An Elopus is sort of like a Cthulhuphant — half elephant, half Octopus pictured in their logo above.

Cue the many Big Name writers befuddled by all the requests:

And those are the polite tweets. Some authors are quite mad at Misha for doing this.

Personally, I’m of two minds about this. On one hand, I feel that Misha has done nothing wrong. No one is forcing any writer to participate in this exercise. It’s completely voluntary, and many of my colleagues welcomed the chance to help out the contestants while picking up a few potential new readers/fans.

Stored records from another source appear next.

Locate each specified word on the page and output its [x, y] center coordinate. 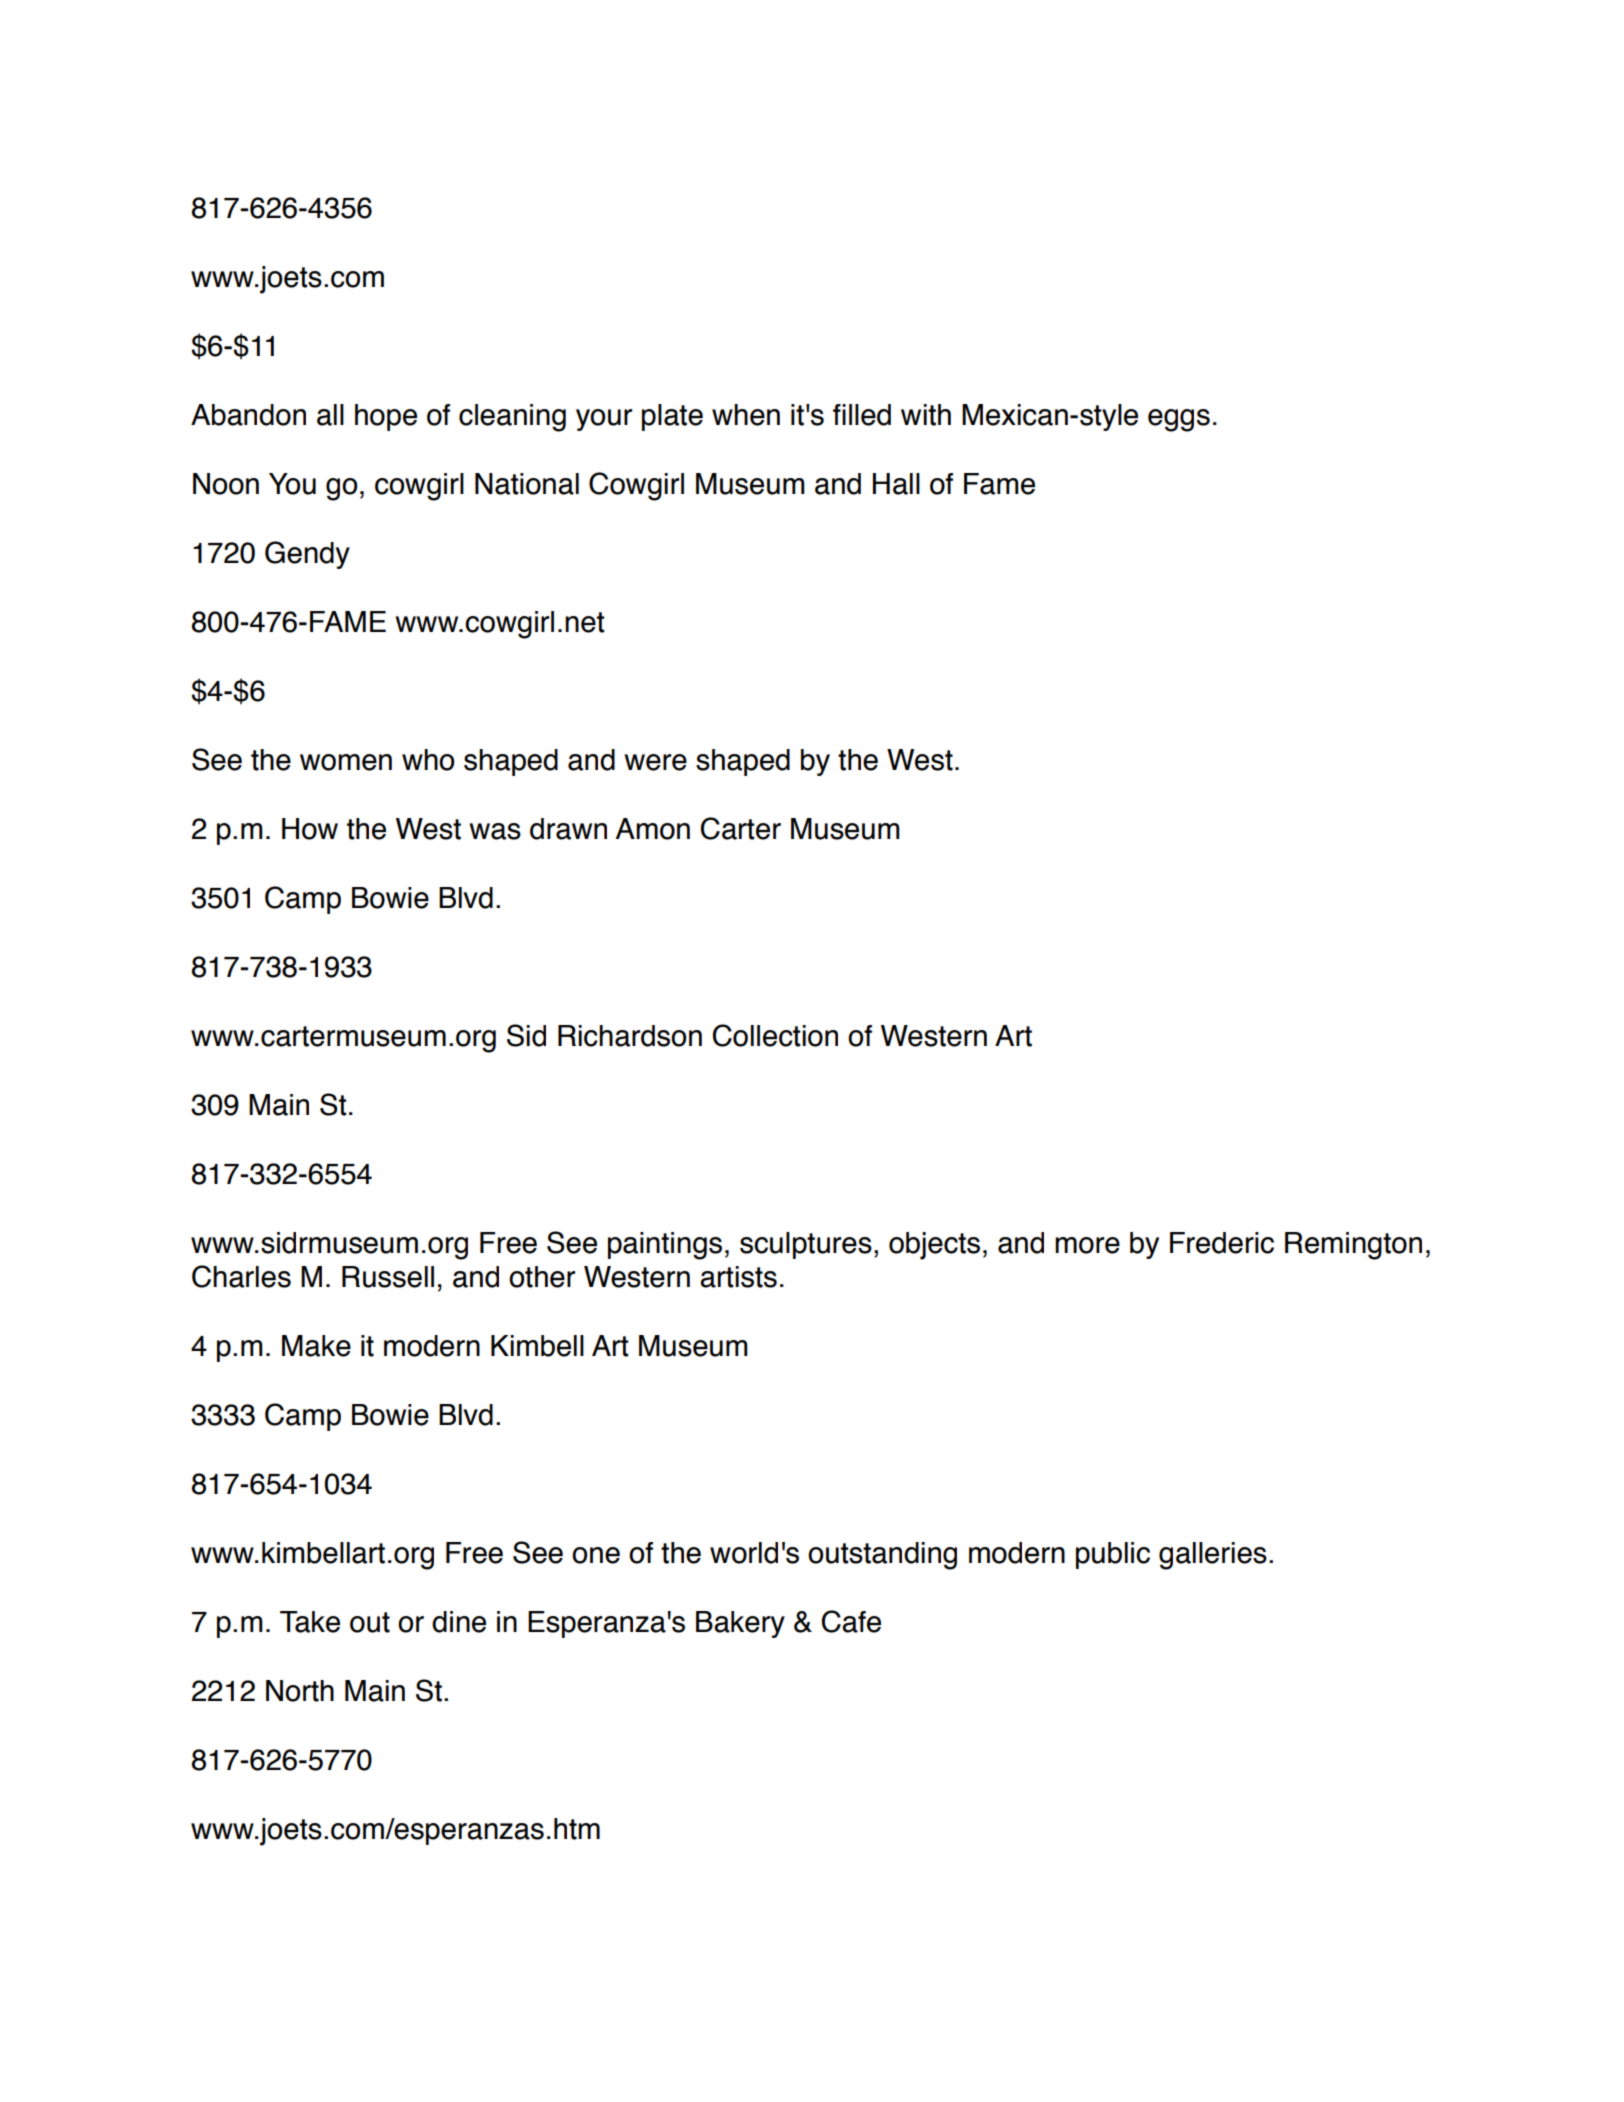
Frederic [1222, 1243]
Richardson [630, 1036]
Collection [775, 1035]
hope [386, 417]
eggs [1179, 420]
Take [310, 1622]
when [746, 415]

On the other hand, I feel strongly that writers shouldn’t be expected to produce commissioned stories for free. Even tiny little micro-stories of under 140 words.  It may not take very long to write one, but a good writer spent years polishing their skills and there’s value in that. Also, there are other important things they could be doing with that time.

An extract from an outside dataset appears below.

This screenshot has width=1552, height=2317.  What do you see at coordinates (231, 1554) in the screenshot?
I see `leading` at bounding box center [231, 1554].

This afternoon I stumbled upon a brilliant post by Michael A. Burstein whereupon he offered to write these stories in exchange for at least one team member picking up a copy of one of his books. This seemed like a very fair and rational way to approach the situation, so naturally I stole it.

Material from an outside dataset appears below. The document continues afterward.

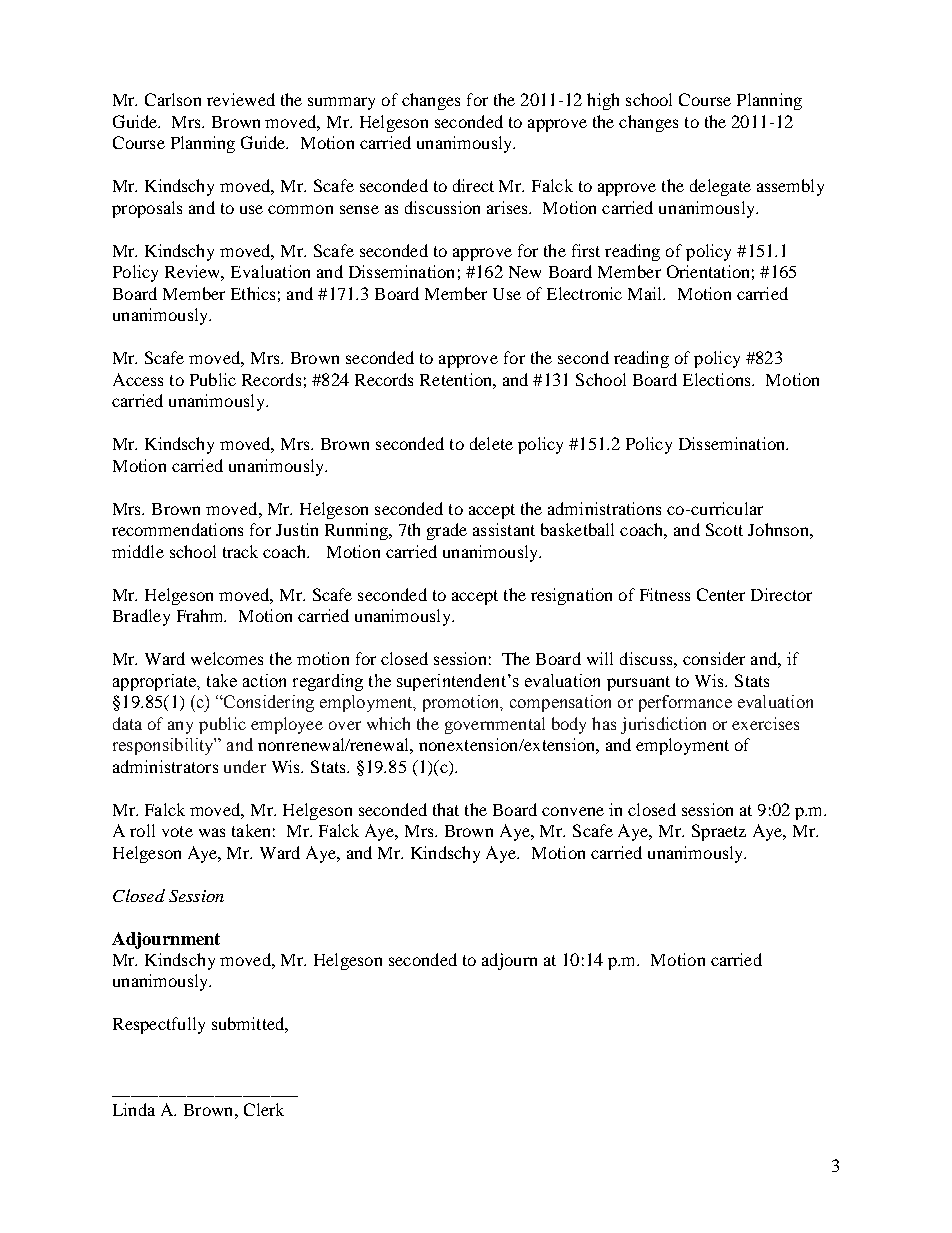  I want to click on Bradley, so click(141, 617).
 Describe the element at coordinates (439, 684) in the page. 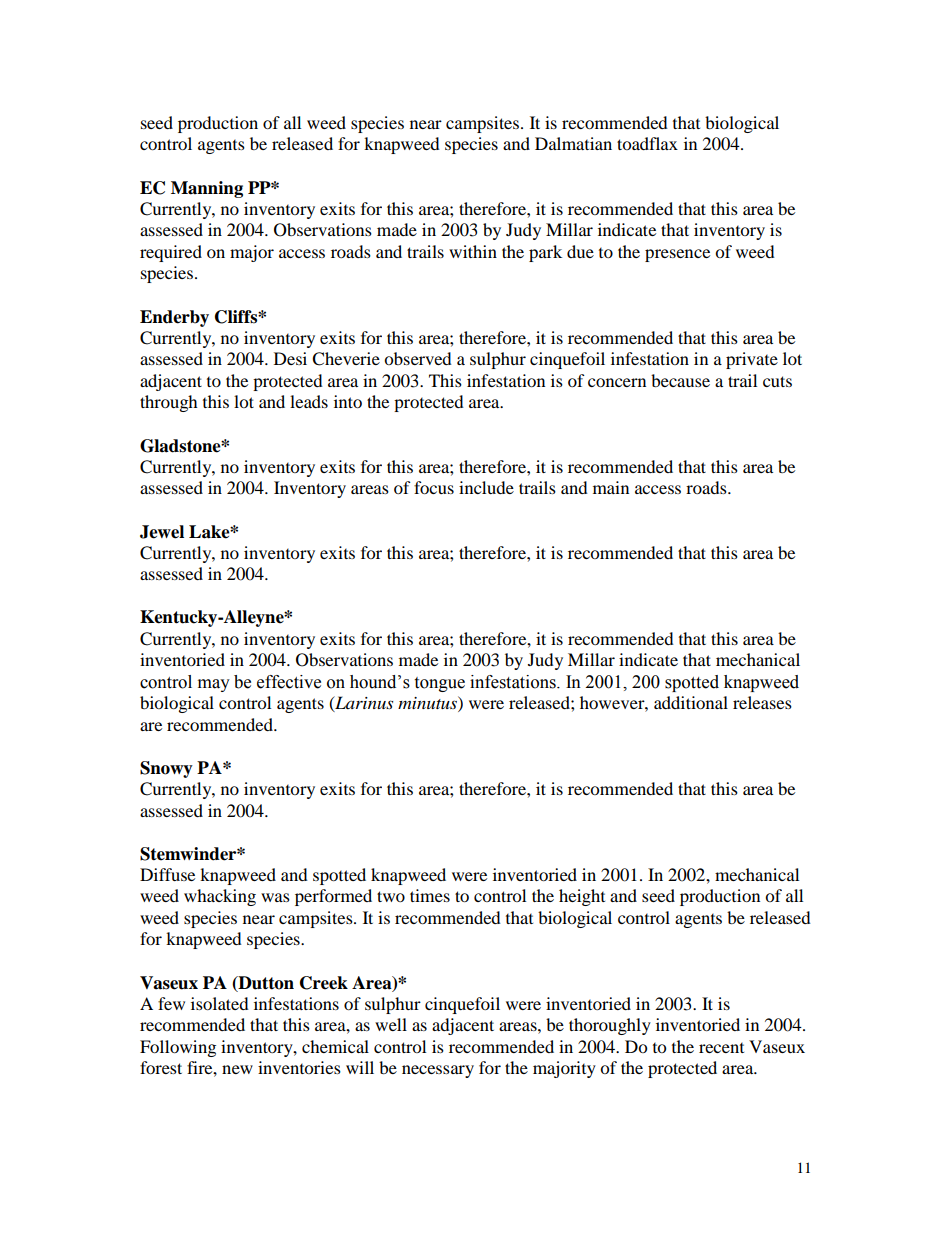

I see `tongue` at that location.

The idea meshed perfectly with my ongoing Kickstarter campaign to fund my short story collection. So I posted an update on Kickstarter and share it on social media, basically offering the following:

* I will write a Misha story for free for anyone who is already a backer of my campaign.
* If anyone wants one who isn’t a backer, all they have to do is pledge $10+ to the campaign, and they will get a micro-story for their team out of it AND all the rewards that go with whatever level of pledge they select.
* I will post all the micro-stories I write in this fashion as backer updates on Kickstarter (set to private, so only backers can see them, thereby protecting First Rights in case I ever want to do anything else with those stories.)

This worked out really well. Over the course of the evening, I managed to adopt a total of four GISHWHES teams. I already wrote and sent stories for the first three teams (and I must say, I’m pleased with how those stories turned out!) Going to write the fourth tomorrow, and any more that come in (a couple of other folks expressed interest.) I also raised almost $100 extra for my campaign, and exposed it to a whole bunch of new readers because so many people were kind enough to retweet my offer.

My offer is still open to interested GISHWHES teams. And there are other options, too. Lots of other great writers are willing to work with you — including the above-mentioned Michael Burstein, and Nathaniel Lee, who is the master of micro-fiction! So please, take advantage of our skills and our imaginations. So long as there’s a fair quid pro quo involved.